Model-based Chance-Constrained Reinforcement Learning via Separated Proportional-Integral Lagrangian

TL;DR

This paper introduces the separated proportional-integral Lagrangian (SPIL) algorithm for chance-constrained reinforcement learning, effectively reducing oscillations and conservatism in safety-critical applications like autonomous navigation.

Contribution

The paper proposes a novel SPIL algorithm that unifies proportional and integral control for safer, less conservative RL policies under uncertainty, with an integral separation technique and model-based gradient computation.

Findings

Reduces oscillations in RL safety policies.

Decreases conservatism in policy learning.

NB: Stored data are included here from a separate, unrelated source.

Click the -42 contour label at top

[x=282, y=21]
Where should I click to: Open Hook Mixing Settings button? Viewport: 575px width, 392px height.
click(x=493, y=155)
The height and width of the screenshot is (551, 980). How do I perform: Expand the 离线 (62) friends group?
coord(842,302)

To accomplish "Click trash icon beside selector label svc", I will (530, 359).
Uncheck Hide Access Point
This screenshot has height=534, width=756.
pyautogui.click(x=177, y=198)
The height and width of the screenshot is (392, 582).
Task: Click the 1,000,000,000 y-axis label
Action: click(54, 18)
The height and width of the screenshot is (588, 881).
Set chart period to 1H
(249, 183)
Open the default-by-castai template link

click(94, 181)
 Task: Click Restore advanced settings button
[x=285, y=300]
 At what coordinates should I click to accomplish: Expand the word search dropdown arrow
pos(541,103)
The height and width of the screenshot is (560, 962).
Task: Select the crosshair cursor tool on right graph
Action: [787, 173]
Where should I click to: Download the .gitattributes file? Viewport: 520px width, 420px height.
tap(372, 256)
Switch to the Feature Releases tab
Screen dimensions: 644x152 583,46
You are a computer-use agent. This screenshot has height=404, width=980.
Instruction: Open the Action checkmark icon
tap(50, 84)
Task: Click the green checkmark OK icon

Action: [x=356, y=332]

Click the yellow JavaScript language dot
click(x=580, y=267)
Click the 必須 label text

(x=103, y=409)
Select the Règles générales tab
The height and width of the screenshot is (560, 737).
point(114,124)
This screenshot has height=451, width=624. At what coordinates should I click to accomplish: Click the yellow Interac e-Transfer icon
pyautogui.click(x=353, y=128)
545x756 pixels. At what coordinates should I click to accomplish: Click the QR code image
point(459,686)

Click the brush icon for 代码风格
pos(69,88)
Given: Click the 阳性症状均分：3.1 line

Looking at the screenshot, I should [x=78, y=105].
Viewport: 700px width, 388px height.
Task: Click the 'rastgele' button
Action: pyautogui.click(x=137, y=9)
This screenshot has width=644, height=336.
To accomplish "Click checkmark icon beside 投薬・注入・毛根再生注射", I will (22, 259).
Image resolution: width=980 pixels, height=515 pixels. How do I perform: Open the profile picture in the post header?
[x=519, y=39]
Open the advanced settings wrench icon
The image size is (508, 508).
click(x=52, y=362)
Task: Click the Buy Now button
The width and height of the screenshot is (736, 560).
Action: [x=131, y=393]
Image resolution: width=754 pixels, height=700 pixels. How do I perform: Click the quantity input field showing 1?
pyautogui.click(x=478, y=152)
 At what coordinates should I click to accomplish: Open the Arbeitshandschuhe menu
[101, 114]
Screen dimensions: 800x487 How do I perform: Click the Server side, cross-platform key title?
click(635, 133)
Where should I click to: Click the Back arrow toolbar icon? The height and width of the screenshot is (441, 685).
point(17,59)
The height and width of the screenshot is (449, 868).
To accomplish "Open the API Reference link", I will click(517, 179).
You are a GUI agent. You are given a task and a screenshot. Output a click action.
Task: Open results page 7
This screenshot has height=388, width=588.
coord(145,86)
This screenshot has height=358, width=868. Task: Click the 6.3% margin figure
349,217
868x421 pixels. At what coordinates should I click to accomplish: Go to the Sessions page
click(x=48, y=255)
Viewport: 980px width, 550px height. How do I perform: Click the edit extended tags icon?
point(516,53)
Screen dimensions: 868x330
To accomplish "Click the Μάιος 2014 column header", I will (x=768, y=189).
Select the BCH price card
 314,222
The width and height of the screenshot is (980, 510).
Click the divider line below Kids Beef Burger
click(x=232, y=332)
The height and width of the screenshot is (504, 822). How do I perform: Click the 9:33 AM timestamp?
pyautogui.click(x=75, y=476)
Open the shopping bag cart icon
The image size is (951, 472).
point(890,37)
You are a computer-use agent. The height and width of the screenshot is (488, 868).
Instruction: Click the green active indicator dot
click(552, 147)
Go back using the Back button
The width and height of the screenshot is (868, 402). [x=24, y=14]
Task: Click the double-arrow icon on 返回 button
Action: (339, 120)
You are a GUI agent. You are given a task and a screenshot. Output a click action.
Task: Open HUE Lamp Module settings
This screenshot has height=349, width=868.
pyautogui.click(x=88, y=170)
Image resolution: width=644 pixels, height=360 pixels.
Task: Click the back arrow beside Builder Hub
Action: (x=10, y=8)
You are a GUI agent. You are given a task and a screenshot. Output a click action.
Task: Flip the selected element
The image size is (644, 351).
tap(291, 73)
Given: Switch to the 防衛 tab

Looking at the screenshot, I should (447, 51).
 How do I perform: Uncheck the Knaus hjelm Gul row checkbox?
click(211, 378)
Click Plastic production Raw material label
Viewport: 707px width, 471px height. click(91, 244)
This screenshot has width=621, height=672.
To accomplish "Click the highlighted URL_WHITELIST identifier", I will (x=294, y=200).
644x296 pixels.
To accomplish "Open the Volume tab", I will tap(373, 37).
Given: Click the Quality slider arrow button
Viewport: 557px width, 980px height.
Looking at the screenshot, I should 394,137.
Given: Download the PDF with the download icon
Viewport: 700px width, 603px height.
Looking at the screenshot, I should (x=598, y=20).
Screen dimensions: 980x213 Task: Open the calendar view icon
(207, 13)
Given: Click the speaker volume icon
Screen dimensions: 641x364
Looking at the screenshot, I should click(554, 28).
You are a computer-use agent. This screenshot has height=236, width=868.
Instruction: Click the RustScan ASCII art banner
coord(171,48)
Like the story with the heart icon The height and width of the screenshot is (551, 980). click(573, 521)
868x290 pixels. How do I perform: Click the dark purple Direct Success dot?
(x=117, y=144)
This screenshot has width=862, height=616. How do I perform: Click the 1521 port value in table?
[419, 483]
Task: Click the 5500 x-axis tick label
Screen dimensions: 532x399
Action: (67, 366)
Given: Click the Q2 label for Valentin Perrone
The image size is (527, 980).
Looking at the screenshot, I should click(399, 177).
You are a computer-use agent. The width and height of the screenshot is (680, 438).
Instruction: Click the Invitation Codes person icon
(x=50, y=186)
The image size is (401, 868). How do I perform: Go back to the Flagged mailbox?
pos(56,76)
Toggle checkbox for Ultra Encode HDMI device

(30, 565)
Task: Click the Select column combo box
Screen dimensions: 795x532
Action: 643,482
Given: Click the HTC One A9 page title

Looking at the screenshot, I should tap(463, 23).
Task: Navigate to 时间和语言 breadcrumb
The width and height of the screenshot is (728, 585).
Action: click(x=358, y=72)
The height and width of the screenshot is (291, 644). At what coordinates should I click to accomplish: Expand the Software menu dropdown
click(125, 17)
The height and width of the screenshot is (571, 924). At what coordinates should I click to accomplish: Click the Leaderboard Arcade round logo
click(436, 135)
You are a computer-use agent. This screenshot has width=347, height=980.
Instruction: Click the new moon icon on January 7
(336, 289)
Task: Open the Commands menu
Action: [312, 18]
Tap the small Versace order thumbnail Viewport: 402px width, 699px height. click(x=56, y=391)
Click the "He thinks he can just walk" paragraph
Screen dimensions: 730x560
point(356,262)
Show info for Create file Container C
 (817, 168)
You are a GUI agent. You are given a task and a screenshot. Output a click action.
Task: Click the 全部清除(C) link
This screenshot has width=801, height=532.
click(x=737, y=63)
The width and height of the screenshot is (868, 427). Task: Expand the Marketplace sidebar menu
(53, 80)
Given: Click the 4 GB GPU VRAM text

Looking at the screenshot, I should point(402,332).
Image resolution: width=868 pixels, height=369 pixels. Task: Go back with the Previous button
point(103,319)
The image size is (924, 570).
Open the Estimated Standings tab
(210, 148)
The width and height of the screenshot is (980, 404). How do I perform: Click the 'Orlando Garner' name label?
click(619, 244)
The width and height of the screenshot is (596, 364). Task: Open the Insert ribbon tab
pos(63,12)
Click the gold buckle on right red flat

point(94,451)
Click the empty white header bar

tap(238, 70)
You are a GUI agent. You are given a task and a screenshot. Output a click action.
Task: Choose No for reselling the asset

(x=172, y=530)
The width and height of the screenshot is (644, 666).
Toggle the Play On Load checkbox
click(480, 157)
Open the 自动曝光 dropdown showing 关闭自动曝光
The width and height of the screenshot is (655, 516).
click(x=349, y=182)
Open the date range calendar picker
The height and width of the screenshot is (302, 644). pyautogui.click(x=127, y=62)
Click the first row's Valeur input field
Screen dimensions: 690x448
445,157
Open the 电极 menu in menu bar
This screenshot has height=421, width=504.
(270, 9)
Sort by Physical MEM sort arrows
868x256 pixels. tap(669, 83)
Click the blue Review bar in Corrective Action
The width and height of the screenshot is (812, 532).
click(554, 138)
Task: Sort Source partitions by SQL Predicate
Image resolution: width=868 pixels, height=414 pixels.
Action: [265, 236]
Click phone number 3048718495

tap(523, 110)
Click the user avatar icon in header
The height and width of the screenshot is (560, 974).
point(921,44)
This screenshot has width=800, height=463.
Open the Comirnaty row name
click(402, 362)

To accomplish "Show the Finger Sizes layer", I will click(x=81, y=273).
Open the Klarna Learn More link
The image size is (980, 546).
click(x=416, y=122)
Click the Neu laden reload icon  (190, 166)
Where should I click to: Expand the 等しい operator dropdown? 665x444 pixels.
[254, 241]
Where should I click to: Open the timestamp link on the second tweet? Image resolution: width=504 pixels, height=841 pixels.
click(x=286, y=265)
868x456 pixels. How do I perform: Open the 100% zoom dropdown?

Successfully applied to real-world robot navigation.

Abstract

Safety is essential for reinforcement learning (RL) applied in the real world. Adding chance constraints (or probabilistic constraints) is a suitable way to enhance RL safety under uncertainty. Existing chance-constrained RL methods like the penalty methods and the Lagrangian methods either exhibit periodic oscillations or learn an over-conservative or unsafe policy. In this paper, we address these shortcomings by proposing a separated proportional-integral Lagrangian (SPIL) algorithm. We first review the constrained policy optimization process from a feedback control perspective, which regards the penalty weight as the control input and the safe probability as the control output. Based on this, the penalty method is formulated as a proportional controller, and the Lagrangian method is formulated as an integral controller. We then unify them and present a proportional-integral Lagrangian method to get both their merits, with an integral separation technique to limit the integral value in a reasonable range. To accelerate training, the gradient of safe probability is computed in a model-based manner. We demonstrate our method can reduce the oscillations and conservatism of RL policy in a car-following simulation. To prove its practicality, we also apply our method to a real-world mobile robot navigation task, where our robot successfully avoids a moving obstacle with highly uncertain or even aggressive behaviors.